╭─ DATASET RECORDS

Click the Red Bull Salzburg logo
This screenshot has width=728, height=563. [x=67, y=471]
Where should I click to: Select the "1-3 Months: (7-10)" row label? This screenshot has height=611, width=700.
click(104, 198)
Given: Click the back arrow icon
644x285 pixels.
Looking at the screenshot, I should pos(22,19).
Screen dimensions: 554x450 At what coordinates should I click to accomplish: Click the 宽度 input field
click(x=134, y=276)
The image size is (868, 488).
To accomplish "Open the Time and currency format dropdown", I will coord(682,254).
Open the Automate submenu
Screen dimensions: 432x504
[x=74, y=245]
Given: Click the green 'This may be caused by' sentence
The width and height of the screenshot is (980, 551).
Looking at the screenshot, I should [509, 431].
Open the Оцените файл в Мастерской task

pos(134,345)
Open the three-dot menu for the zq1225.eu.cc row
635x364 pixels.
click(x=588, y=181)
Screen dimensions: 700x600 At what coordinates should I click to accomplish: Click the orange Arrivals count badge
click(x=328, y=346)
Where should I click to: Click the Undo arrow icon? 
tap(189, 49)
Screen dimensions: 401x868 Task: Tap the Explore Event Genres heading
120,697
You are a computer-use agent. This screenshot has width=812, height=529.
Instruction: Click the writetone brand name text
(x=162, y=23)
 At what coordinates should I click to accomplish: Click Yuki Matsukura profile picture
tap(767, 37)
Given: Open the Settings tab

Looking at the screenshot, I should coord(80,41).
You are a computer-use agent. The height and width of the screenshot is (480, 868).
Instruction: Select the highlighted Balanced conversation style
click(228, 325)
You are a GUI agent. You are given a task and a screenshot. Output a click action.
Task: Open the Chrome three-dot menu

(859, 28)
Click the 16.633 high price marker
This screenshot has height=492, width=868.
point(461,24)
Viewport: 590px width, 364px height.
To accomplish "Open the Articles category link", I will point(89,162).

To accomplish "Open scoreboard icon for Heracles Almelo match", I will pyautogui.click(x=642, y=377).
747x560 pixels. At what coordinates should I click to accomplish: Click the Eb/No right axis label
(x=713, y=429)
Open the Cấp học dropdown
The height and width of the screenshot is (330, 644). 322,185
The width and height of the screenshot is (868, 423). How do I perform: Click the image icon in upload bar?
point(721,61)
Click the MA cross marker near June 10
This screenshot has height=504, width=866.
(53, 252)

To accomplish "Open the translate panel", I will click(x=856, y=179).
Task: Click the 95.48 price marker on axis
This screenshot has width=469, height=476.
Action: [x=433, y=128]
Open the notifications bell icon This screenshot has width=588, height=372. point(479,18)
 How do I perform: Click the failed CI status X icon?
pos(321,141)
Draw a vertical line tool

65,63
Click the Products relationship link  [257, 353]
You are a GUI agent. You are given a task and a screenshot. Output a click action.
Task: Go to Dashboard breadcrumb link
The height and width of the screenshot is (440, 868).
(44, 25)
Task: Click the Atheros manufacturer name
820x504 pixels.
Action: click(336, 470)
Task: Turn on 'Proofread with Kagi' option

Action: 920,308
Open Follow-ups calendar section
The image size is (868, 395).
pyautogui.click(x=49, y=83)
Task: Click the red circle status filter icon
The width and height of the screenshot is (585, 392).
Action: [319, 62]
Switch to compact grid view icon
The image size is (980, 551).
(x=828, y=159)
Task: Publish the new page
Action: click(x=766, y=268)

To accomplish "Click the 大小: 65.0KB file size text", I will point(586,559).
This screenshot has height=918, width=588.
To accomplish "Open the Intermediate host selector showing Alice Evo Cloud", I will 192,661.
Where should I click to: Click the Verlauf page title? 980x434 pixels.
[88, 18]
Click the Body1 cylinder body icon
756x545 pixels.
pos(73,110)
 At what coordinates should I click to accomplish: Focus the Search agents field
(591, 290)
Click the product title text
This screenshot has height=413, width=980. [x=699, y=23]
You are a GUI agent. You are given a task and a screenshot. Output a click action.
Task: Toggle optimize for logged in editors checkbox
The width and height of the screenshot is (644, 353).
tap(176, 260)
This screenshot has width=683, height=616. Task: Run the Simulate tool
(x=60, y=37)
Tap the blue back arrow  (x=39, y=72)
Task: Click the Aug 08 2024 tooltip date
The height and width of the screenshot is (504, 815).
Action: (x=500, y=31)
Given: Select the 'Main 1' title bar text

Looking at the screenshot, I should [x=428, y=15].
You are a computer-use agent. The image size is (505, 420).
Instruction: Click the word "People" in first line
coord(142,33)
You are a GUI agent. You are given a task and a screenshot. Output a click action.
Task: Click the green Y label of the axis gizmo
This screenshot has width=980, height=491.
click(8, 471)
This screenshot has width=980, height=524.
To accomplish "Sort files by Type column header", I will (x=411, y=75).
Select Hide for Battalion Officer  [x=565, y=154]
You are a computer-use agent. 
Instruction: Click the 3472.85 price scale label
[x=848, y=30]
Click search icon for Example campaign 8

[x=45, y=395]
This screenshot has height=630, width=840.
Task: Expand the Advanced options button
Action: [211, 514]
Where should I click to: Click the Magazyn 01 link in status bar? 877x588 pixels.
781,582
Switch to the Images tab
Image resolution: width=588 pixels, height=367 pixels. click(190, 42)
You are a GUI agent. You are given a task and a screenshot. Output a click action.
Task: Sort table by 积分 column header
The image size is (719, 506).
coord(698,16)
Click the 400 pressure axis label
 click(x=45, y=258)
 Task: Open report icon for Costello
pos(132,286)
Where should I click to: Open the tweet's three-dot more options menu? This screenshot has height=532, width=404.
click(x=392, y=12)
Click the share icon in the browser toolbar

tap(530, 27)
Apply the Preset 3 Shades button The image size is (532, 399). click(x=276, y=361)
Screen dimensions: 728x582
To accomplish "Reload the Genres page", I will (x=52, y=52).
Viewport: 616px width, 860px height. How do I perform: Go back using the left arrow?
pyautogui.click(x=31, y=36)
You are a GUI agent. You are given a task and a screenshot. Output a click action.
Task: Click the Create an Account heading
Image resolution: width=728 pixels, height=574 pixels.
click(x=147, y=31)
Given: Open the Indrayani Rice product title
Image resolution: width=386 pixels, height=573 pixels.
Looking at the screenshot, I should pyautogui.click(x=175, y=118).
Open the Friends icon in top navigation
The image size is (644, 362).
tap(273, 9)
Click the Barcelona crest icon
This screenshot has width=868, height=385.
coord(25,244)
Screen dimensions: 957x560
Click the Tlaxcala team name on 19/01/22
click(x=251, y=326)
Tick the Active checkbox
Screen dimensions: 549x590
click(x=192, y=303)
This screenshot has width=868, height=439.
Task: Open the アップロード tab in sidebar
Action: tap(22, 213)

╰─

◆ TO DO: Please tally every line of the entries that holds "Sort" and answer with that figure alone.

◆ THE COMPLETED TASK: 2